Sunday, March 28, 2010

He Passed Me By........


My world has become a nightmare and I couldn't do anything to stop it. My best friend is not recognizeabe anymore. There is no love, there is no touch. our relationship is as parched as the driest desert. He looks right at me but doesn't see me. He is unmoved by my tears. I have cried an ocean over him and he looks right past it. I know him, I still see him... I feel his every thought, He fights the raw emotion, he cries but it's not over me, How devastating is that.... How hurtful can this get? His anger comes like a burst of a flame, his disgust written all over his face. he wants control but has lost it. He wants respect but I have none.

I have had no choice but to move forward. I still automatically think the best and then I am severly dispointed when there is no "best" or good to be found. There has been so many opportunities where something should have been said, But nothing comes out of that heart. It is not mine anymore. Why am I left hurting. I am pure, untouched I was happy, willing to meet life head on. instead I was cast aside, like my heart was nothing, There has been no real repentance, there as been nothing true.
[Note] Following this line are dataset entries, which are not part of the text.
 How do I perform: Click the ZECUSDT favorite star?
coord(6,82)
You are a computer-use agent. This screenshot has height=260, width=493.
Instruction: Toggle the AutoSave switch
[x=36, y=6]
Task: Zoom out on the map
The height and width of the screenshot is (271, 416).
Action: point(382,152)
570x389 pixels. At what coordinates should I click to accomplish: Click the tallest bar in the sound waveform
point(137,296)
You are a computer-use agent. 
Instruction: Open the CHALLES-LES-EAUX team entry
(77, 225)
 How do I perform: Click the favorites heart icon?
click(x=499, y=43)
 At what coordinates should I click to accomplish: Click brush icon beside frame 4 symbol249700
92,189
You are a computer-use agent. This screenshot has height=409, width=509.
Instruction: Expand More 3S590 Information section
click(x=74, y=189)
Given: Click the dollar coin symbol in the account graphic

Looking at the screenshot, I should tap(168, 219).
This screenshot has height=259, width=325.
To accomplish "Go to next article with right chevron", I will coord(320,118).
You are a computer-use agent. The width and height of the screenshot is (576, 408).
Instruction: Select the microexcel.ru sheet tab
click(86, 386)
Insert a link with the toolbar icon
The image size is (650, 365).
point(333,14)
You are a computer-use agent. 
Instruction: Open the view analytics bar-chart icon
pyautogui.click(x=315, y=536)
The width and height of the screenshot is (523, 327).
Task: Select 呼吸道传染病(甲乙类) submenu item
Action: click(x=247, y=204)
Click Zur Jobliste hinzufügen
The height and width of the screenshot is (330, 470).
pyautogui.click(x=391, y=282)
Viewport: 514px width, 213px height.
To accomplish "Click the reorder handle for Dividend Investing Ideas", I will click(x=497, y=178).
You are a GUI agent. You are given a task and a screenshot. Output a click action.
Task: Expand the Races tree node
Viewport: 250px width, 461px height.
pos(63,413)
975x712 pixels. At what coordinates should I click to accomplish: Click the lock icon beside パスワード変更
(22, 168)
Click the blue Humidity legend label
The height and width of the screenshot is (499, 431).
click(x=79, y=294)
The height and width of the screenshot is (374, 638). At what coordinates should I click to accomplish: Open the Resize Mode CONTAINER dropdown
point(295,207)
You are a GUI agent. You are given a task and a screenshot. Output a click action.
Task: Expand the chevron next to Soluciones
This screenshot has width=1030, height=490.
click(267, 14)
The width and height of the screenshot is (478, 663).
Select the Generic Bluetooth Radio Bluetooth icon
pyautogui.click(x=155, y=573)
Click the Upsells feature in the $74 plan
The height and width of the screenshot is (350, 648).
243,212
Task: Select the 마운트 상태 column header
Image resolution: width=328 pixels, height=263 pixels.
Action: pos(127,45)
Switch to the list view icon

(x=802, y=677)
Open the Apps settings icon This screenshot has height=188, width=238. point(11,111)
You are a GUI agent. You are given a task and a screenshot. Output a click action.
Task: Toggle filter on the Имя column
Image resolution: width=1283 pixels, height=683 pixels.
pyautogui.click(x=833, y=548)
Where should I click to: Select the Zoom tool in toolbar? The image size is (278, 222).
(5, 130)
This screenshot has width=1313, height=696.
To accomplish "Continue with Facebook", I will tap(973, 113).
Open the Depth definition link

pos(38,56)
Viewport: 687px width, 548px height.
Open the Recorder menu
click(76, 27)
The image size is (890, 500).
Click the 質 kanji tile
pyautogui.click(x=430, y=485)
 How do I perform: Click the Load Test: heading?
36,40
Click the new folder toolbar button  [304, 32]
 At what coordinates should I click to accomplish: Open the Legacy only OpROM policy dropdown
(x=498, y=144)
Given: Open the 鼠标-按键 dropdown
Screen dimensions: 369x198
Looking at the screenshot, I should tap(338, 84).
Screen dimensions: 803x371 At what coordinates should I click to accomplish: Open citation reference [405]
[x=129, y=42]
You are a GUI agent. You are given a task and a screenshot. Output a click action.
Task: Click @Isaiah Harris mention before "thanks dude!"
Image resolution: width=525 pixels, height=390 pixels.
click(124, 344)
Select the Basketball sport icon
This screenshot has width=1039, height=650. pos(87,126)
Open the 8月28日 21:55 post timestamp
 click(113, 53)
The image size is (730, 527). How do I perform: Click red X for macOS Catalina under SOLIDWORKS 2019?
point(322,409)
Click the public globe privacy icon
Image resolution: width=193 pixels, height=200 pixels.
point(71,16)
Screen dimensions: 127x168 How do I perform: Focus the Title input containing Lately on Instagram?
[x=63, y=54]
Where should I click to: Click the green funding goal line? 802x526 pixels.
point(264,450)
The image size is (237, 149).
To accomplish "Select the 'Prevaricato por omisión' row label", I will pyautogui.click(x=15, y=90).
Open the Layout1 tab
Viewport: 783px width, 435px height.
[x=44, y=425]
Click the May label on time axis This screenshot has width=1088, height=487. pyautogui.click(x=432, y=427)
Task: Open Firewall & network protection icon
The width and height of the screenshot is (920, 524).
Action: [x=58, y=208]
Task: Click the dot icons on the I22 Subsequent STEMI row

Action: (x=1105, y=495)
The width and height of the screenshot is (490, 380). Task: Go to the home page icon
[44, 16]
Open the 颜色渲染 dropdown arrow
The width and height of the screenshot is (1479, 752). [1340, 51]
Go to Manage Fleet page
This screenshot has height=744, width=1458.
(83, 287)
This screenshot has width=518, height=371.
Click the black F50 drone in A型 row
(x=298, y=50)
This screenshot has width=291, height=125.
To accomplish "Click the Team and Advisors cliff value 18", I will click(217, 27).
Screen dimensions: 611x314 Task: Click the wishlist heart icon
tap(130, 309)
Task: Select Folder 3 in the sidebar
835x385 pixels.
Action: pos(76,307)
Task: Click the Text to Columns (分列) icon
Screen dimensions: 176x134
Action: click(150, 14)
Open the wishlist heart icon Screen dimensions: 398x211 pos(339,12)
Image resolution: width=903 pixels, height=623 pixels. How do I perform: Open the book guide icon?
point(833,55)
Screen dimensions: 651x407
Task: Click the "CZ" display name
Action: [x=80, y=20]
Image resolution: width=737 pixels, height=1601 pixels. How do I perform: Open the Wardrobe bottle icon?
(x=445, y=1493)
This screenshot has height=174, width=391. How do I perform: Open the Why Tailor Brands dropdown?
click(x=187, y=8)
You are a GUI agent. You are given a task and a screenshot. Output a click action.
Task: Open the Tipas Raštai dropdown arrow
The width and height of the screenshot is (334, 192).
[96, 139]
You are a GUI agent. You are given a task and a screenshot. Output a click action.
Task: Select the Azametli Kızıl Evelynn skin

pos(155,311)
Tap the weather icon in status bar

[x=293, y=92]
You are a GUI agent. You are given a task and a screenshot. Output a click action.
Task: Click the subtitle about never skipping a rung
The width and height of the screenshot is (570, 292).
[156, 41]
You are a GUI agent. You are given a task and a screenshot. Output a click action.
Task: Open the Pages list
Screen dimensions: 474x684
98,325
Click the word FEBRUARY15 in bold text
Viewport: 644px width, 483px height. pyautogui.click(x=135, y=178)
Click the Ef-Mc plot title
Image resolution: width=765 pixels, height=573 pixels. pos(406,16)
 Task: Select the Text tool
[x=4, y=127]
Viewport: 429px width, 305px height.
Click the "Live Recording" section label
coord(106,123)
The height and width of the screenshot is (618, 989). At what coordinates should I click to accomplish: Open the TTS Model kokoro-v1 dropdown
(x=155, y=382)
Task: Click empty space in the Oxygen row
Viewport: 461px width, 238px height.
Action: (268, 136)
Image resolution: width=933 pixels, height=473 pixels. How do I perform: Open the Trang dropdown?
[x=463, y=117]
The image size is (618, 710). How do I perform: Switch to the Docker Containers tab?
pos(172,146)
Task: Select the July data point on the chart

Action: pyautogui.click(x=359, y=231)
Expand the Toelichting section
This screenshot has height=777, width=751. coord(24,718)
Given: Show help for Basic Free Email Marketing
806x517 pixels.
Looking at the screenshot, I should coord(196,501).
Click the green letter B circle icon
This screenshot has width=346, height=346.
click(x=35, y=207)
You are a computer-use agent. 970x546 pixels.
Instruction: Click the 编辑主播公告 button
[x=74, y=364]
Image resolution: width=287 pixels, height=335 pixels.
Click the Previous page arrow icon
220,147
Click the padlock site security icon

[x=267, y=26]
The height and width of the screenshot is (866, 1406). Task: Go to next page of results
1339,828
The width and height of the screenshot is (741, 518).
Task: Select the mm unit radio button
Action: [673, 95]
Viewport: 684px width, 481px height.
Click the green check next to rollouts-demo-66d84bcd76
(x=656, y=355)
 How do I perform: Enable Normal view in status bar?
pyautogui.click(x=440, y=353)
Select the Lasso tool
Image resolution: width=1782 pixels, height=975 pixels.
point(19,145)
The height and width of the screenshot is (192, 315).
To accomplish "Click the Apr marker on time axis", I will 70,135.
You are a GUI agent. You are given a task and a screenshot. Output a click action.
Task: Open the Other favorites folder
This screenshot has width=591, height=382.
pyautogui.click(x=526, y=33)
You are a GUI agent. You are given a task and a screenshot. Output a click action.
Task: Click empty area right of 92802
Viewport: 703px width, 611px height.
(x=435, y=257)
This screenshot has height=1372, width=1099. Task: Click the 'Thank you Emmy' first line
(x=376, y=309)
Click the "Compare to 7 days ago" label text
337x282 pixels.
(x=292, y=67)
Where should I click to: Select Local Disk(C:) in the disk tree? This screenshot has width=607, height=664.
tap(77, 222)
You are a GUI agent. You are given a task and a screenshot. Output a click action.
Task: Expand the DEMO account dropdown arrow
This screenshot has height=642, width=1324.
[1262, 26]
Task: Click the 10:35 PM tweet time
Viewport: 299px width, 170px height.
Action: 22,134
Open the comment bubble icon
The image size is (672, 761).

Will it hurt forever, will I every know why? will I ever recognize him again. Will I ever silence my cry? All I really know is......

He really passed me by.

8 comments:

pchickki said...

My tears are flowing, my heart is breaking for you. I pray and soon those prayers will be answered. Keep your faith Lori. God has a plan .

I love you so dearly my daughter, my best friend.
Mom

Katrina Brown Photographer said...

Oh Lori, my heart is aching for you...... I'm thinking about you constantly with lots of love...

Anonymous said...

Lori, I'm so sorry tha life has become this struggle. It's hard when we don't understand why, but surely your faith will sustain you. You are in my prayers.

Anonymous said...
This comment has been removed by a blog administrator.
pchickki said...

Anonymous people are cowards that is why they are anonymous!

Lets hope they never have to go through what you have been through in the past 6 months.

My message to Anonymous is this....
God have pity on your heartless soul Mr Coward!!!

Fete et Fleur said...

Dearest Lori!

I hadn't been to visit for awhile and your email this morning sent me over here to see what was happening. I had no idea. . . My heart is breaking for you and my prayers and too. May He envelop you in the warmth of His care, love and protection.

Hugs!
Nancy

Fete et Fleur said...

I meant to say my prayers are with you. I will visit Patti as well.

Nancy

Unknown said...

whoever that anonymous is... Let it be known that they are an ass and they don't have a clue! Someone that leaves a comment such as that is a sad person, with no life and has nothing better to do. LOSER!